In dem Moment, als sie das Haus betrat, jaulte die Alarmanlage los. Im Haus sah es schlimm aus. Die Schranktür unter der Treppe stand offen und in der Küche war fast der gesamte Lebensmittelschrank ausgeräumt. Der Kühlschrank stand ebenfalls offen und überall lagen angebrochene Packungen von Keksen, Marmelade, Wurst, Käse, Obst und anderem Essen herum. Alles war voller Krümel und Essensresten. Harry war jedoch nicht zu sehen. Er fand sich im Wohnzimmer, dessen Boden übersät war mit Dudleys Spielzeug. Gesicht und Kleidung waren marmeladenverschmiert, während er ganz vertieft mit Bauklötzen spielte.

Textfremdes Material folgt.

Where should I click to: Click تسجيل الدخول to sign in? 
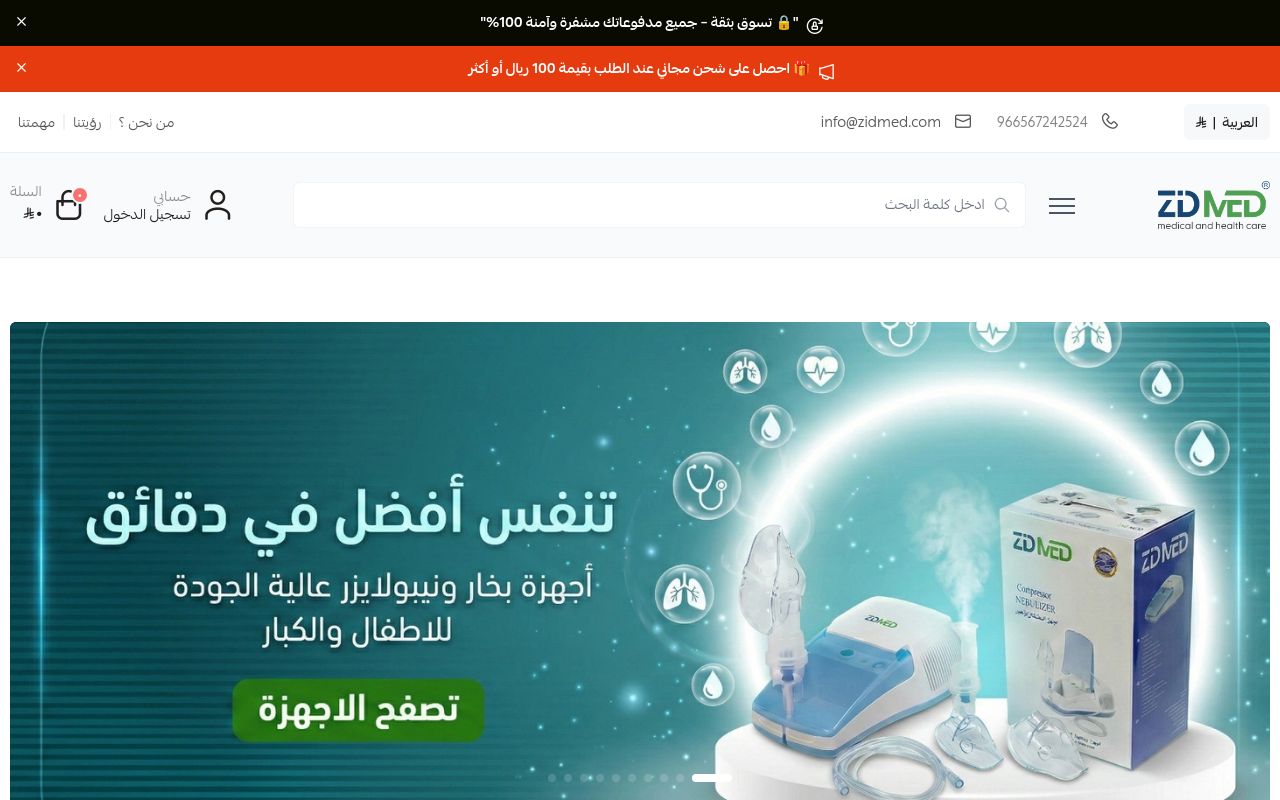coord(147,214)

Petunia wollte gerade ihrem Ärger Luft machen, als draußen zwei Polizeiwagen mit Blaulicht vorfuhren. Kreidebleich öffnete Petunia die Tür und stand vier bewaffneten Beamten gegenüber. Außerdem hatte sich auf dem Bürgersteig eine kleine Menschenmenge gesammelt, die neugierig auf ihr Haus starrte. Einige Fenster wurden geöffnet, an anderen bewegten sich die Gardinen.

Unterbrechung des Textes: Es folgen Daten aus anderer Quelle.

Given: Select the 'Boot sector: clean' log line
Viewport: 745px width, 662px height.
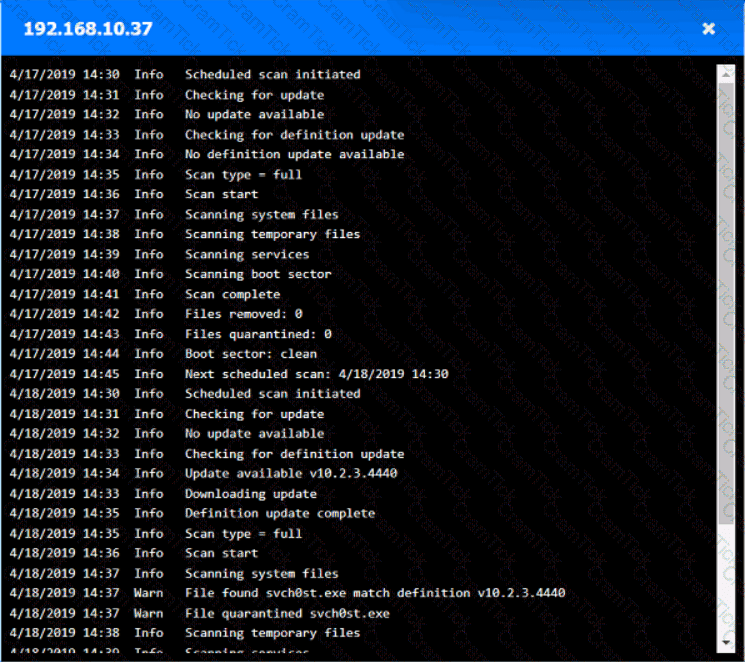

Drei Polizisten stürmten an ihr vorbei, während der vierte Petunia befragte: „Sind Sie die Hausherrin, Mrs. Petunia Dursley?"
Sie nickte stumm.
„Sind die Täter noch im Haus? Haben Sie sie gesehen?"
Petunia schüttelte den Kopf.
„Sie müssen sich schon klarer ausdrücken!", meinte der Polizist ärgerlich, „Wo sind die Einbrecher jetzt?"
„Es waren gar keine da", murmelte Petunia kleinlaut.
„Es waren keine da! Wer hat dann den Alarm ausgelöst? Sie wollten einfach mal Ihre Anlage testen, oder wie? Oder haben Sie Ihre Kinder unbeaufsichtigt mit der Anlage spielen lassen? Wissen Sie was das kostet?"
Er wartete die Antwort nicht ab, sondern rief verärgert seine Kollegen zusammen. Schließlich verabschiedete er sich mit den Worten: „Sie werden dann noch von uns hören. Sollte es noch einmal einen Fehlalarm geben, werden wir uns beim dritten Mal überlegen, ob wir überhaupt kommen! Wir haben eine Menge ernsthafte Arbeit! Und wenn ich Ihnen noch einen Tipp geben darf: Räumen Sie das nächste Mal auf, bevor Sie Besuch erwarten!"
Als die Beamten zum Auto gingen, konnte Petunia noch hören, wie einer den anderen erzählte: „Also wir haben drei kleine Kinder und meine Frau hat ihren Haushalt trotzdem im Griff!" und sie konnte förmlich sehen, wie die Schar der Neugierigen ihre Ohren aufstellte.
Petunia stand dermaßen unter Schock, dass sie gar nicht mehr daran dachte, Harry zu bestrafen, sondern direkt begann, mechanisch die Küche aufzuräumen, während die Jungs sich im Wohnzimmer um das Spielzeug stritten.
Sie wusste nicht, ob Harry mal wieder Magie benutzt hatte oder ob sie einfach vergessen hatte, den Schrank zu verriegeln und ob die Alarmanlage vielleicht fehlerhaft installiert worden war. Sie wusste nur, dass sie Harry nie wieder allein lassen konnte. Sie musste einen Weg finden, um Harry irgendwo unterzubringen, wenn sie das Haus verließ.